**Saved entries:**
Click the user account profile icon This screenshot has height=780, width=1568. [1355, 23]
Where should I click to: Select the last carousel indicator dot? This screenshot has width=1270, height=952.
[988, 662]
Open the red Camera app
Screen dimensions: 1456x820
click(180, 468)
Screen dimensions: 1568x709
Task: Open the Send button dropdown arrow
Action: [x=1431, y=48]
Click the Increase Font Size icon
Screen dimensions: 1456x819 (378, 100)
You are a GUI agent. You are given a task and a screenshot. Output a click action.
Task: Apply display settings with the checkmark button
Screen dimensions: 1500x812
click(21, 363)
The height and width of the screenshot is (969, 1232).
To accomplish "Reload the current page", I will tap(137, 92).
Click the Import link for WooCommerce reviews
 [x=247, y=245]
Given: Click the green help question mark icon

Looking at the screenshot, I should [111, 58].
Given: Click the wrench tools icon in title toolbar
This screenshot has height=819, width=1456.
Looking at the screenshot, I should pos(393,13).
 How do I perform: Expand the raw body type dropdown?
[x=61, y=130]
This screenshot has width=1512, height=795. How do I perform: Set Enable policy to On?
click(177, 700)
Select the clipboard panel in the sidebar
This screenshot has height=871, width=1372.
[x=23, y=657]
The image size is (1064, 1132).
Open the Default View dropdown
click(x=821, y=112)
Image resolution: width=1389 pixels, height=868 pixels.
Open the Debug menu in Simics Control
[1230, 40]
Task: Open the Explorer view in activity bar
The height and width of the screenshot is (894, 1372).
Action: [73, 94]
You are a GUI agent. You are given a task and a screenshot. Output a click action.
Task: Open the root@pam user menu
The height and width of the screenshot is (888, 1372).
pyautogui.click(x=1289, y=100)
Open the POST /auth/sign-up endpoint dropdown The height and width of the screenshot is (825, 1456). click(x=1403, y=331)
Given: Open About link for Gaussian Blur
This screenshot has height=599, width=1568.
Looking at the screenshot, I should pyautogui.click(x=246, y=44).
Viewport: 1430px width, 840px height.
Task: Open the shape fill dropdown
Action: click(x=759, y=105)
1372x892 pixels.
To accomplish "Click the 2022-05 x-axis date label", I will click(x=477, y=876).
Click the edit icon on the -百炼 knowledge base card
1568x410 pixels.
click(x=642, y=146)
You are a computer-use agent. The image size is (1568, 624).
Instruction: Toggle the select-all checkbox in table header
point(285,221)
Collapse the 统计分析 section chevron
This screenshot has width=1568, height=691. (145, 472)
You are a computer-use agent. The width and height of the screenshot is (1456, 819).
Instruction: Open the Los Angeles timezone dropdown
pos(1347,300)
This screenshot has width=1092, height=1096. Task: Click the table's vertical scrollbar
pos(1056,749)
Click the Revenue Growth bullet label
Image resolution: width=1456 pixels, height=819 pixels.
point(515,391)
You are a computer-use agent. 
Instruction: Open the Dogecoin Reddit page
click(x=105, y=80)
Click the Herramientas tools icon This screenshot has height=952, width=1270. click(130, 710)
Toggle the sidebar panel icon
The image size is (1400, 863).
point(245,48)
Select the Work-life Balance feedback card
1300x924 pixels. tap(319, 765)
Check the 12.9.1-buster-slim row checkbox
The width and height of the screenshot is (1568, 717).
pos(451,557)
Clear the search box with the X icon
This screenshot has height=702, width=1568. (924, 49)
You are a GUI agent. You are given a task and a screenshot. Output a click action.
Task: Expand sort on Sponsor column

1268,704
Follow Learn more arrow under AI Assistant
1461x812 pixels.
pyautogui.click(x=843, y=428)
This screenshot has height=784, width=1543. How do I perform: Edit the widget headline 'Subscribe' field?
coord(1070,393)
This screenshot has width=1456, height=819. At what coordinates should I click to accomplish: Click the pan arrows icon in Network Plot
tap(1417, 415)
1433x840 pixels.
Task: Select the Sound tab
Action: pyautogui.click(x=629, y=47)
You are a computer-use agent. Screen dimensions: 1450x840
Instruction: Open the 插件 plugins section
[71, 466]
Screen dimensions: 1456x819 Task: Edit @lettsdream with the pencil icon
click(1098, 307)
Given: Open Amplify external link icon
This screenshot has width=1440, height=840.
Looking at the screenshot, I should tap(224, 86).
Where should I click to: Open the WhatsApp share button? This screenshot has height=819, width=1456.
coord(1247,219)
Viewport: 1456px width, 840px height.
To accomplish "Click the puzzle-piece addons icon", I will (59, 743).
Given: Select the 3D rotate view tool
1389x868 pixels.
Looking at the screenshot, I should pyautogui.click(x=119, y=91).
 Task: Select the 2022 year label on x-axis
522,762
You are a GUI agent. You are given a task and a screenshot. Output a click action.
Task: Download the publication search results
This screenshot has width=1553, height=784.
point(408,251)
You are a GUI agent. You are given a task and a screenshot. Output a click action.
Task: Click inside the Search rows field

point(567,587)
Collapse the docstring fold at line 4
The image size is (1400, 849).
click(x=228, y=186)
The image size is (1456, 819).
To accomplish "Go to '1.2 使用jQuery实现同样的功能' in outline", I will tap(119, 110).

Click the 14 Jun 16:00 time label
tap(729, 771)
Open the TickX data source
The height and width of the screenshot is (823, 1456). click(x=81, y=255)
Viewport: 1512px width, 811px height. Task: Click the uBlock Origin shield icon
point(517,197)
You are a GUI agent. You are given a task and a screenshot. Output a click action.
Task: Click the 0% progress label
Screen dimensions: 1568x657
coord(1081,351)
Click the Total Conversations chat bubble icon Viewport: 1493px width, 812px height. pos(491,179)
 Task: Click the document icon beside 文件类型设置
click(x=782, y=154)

**PROBLEM DETAILS:** Check every line above for the string "user", and copy the ones that have it.

**THE COMPLETED TASK:**
Click the user account profile icon This screenshot has height=780, width=1568. [1355, 23]
Task: Open the root@pam user menu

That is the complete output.